2) Porque você se assumiu produtora musical? Demorou muito? Comente um pouco.

Eu comecei a produzir pela necessidade que eu sentia de compor. Sendo meus pais músicos eruditos, eu sempre tive uma educação musical bastante regrada e desde pequenininha compunha músicas no piano. O meu processo de me assumir produtora veio lado a lado com meu processo de me assumir artista, me assumir cantora, compositora e, na realidade, o que sempre me encantou, criadora; trazer aquilo o que sinto para a terra, conceber uma coisa nova, que ninguém nunca tenha escutado, visto ou sentido e torná-la real. Isso para mim envolve a produção da música, porque sua atmosfera envolve cada elemento presente na música. Fico chateada quando as pessoas se referem a mim como “cantora” ou “cantora-compositora”, porque sinto que antes eu sou muito mais produtora do que qualquer coisa. Por mais que meu trabalho tenha outros produtores envolvidos, minha proposta musical começa com a produção e sinto que limita o meu trabalho me responsabilizar por outras partes do processo apenas. O meu trabalho como artista é relativamente recente e eu nunca produzi alguém que não fosse eu mesma e sinto que muitas vezes foi difícil ser mulher nesse meio, me impor e ter voz no sentido de confiarem que eu sei o melhor pra minha música e me reconhecerem, acima de tudo, como produtora.

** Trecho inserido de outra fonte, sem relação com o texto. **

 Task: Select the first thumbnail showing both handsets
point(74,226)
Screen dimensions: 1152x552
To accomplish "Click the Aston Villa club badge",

3) Por que você escolheu essa intérprete para o seu single? Vocês já tinham trabalhado juntas antes? 

3) Eu me escolhi como intérprete (risos) então digamos que já estava bastante acostumadas a trabalhar com ela. Fazer uma nova música, no meu caso, implica a produção, composição e a interpretação por minha conta. Um dos meus objetivos no futuro é aprimorar minha produção musical, de forma com que eu possa ajudar outras pessoas a se expressarem através da música. Por enquanto, meu trabalho  com a produção anda lado a lado com a minha proposta musical, que engloba todo o meu trabalho autoral. Eu sempre procuro me desafiar dentro desse universo e, com essa música não foi diferente. Trabalhar outras possibilidades de timbre, tons e formas de som fez muita parte desse processo. A composição também foi feita pensando no momento que vivemos como sociedade e sobre a voz e força da mulher, tão reprimidas, no meio de tudo isso. 


4) Porque você é produtora musical?

4- Eu sempre soube que não ia levar uma vida convencional e, pra ser sincera, nunca tive uma vida convencional. Quando rolou aquele fatídico momento de ter que parar e realmente pensar no que se quer fazer e, acima de tudo, ser na vida, eu tentei buscar dentro de mim aquilo que ninguém tinha que me pedir pra fazer e eu fazia por mim; porque fazia sentido e também porque haveria troca com o mundo dessa forma. Era a música. Desde pequena ela foi minha terapia. Eu aderi cedo a um mecanismo de troca que funcionava assim; “eu posso viver uma situação muito ruim, mas se sair uma música boa disso, de alguma forma, valeu a pena”. Fui atrás de aprender, aprimorar, entender como produzir o estilo de música que eu almejava fazer. Essa foi sempre a forma com qual consegui me expressar, organizar meus sentimentos, meu jeito de falar com Deus, que, no meu caso, é essa energia que corre pelo mundo e que existe em cada um de nós. Eu me tornei produtora porque eu tinha o que dizer e minha forma era essa. Eu virei produtora porque esse foi meu jeito de me colocar no mundo. Eu virei produtora porque a música corre pelas minhas veias e é isso que eu sei fazer (e arrisco dizer que é o que vim fazer aqui também).